20 Balanced Scorecard Examples & Templates

20 Balanced Scorecard Examples & Templates

All senior executives agree accurate performance measurement is key to developing business models that meet evolving market needs. However, the conventional measurement tools founded on financial accounting give wrong signals that do not truly depict a company’s performance. The traditional methodology was the industry standard until the balanced scorecard. A balanced scorecard introduces efficient performance management that supplements financial accounting with goal-related measures. Let’s walk you through how the balanced scorecard improves and aids your company to prosper in today’s environment.

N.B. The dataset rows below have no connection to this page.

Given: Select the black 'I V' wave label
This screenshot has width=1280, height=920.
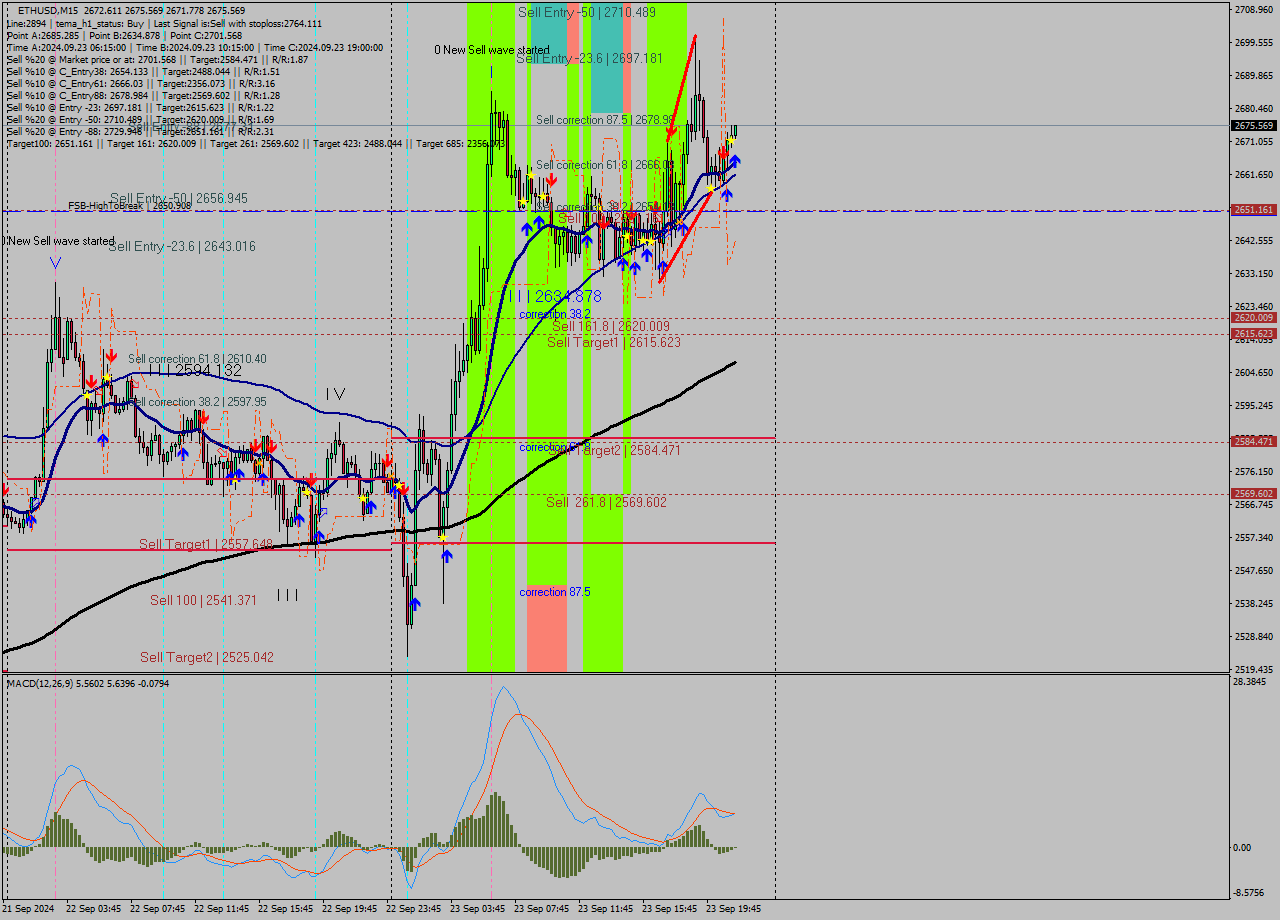Looking at the screenshot, I should tap(334, 394).
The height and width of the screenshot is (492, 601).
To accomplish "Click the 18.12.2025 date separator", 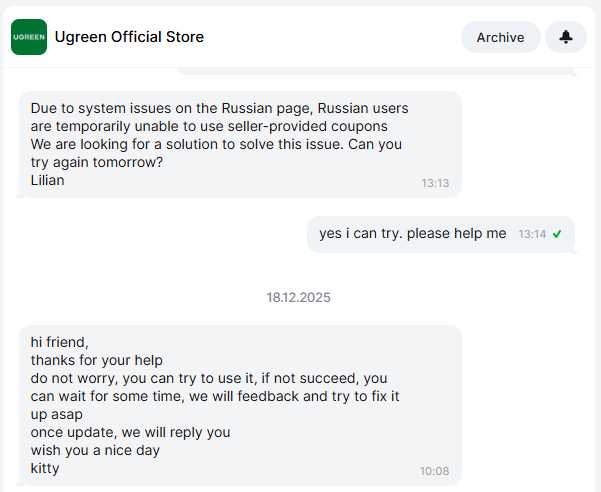I will point(298,297).
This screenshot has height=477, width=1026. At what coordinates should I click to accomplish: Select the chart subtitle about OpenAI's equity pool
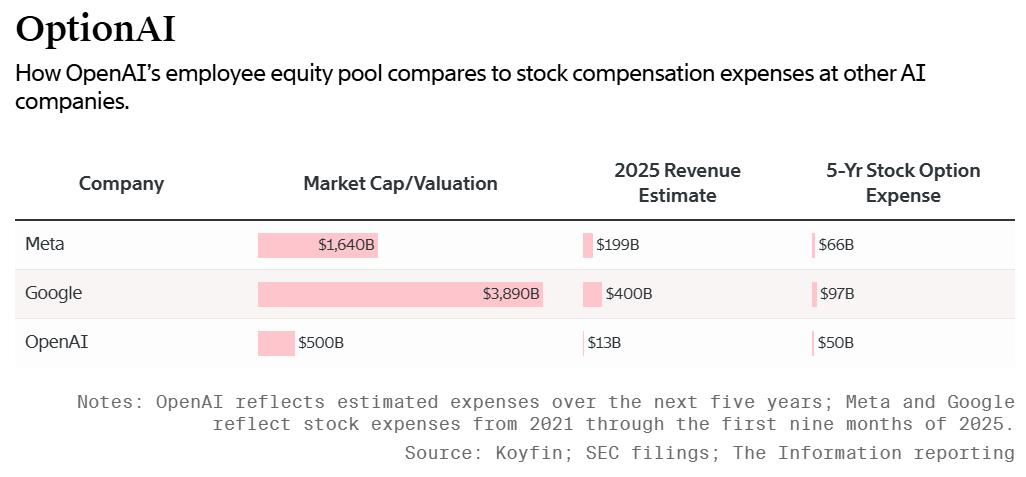[470, 87]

What Is A Balanced Scorecard?

A balanced scorecard (BSC) is a performance measurement system that identifies and improves internal functions of a business that influence external outcomes. Essentially the scorecard is a metric that forms the framework for accurate and consistent progress tracking while offering feedback on areas that need improving.

Think of the balanced scorecard as the indicators and dials in a ship. A sailor needs accurate and real-time measurement of the wind pressure, depth, bearing, and sonar; the scorecard provides the vital indicators in a business.

What Is a Balanced Scorecard Template?

A balanced scorecard template is a customizable fillable file with the metrics that track your business’s performance. Standard BSC templates contain essential elements of a balanced scorecard.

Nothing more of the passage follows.